Chip On Board (COB) and Chip Packaging and Function: PCB and COB LED Guide
Chip-on-board (COB) is an advanced packaging technology fueling the evolution of today’s electronics. By attaching bare integrated circuits directly onto the PCB, engineers achieve incredible levels of electronic miniaturization, efficiency, and performance across countless applications—especially in LED technology. This in-depth article reveals how COB is transforming the way electronic devices are made, from the manufacturing process to the packaging method used, and why it delivers profitable insights for the electronic miniaturization future.
Introduction
Chip on board (COB) is an essential factor in the trend of miniaturized electronics and integration of electronic devices and components. The solution is chip-on-board when you need high-density circuitry, good thermal management and a minimized footprint – connecting chips to the board with ultra-short electrical paths. COB is a new packaging technology, in which each component is arranged on the board directly, resulting in a efficient electronic device with enhanced performance and reliability.

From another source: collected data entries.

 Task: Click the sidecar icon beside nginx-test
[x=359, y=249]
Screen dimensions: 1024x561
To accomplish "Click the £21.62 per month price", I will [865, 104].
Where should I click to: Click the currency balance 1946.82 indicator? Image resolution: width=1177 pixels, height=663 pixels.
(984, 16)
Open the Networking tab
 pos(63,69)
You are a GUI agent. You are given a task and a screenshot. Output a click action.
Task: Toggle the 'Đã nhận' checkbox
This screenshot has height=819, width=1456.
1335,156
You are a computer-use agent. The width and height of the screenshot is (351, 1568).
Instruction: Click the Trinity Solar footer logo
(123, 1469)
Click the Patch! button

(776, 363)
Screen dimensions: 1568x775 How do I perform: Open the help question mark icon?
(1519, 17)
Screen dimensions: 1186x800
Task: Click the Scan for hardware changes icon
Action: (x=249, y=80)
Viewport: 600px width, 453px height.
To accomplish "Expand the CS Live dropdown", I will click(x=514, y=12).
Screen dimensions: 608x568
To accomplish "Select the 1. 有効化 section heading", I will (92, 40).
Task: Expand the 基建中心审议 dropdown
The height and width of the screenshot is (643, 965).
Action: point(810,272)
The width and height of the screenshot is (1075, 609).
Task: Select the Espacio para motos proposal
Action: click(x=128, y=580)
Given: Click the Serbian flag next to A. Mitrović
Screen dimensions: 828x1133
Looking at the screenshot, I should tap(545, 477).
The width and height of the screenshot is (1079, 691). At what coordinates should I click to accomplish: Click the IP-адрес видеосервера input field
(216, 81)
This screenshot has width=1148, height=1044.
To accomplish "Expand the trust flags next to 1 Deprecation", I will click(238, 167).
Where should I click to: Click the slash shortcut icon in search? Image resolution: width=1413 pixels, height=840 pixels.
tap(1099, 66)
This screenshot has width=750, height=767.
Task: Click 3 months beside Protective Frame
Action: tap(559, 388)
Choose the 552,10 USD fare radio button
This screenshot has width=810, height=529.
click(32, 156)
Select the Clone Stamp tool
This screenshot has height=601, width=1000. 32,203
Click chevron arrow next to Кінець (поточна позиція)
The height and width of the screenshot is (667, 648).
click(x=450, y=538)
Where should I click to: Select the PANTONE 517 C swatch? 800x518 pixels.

What is a Chip On Board PCB?
Chip-on-board (COB) is a process where bare integrated circuits (silicon or semiconductor chips) are placed directly onto a substrate. The chip is connected to the substrate via an adhesive layer of conductive material or conductive solder balls in a TA bond. This packaging method allows discrete integrated circuits to be assembled on the surface of a circuit board, enabling the construction of high-performance modules without the bulk and complexity of multi-chip ceramic or plastic packages.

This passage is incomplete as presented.